Exercise details:
An exact copy of all the data below is required.

Stored data entries
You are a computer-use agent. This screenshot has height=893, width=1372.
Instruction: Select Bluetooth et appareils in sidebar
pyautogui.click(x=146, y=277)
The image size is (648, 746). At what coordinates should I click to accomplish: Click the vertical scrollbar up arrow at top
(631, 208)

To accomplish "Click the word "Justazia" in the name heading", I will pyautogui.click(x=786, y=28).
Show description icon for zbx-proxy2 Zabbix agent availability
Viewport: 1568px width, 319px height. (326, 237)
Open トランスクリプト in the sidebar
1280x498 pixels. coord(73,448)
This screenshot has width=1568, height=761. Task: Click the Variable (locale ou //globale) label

Your response:
You are a computer-use agent. This screenshot has height=893, width=1372.
Instruction: Select Bluetooth et appareils in sidebar
pyautogui.click(x=146, y=277)
The image size is (648, 746). At what coordinates should I click to accomplish: Click the vertical scrollbar up arrow at top
(631, 208)

To accomplish "Click the word "Justazia" in the name heading", I will pyautogui.click(x=786, y=28).
Show description icon for zbx-proxy2 Zabbix agent availability
Viewport: 1568px width, 319px height. (326, 237)
Open トランスクリプト in the sidebar
1280x498 pixels. coord(73,448)
This screenshot has width=1568, height=761. Task: Click the Variable (locale ou //globale) label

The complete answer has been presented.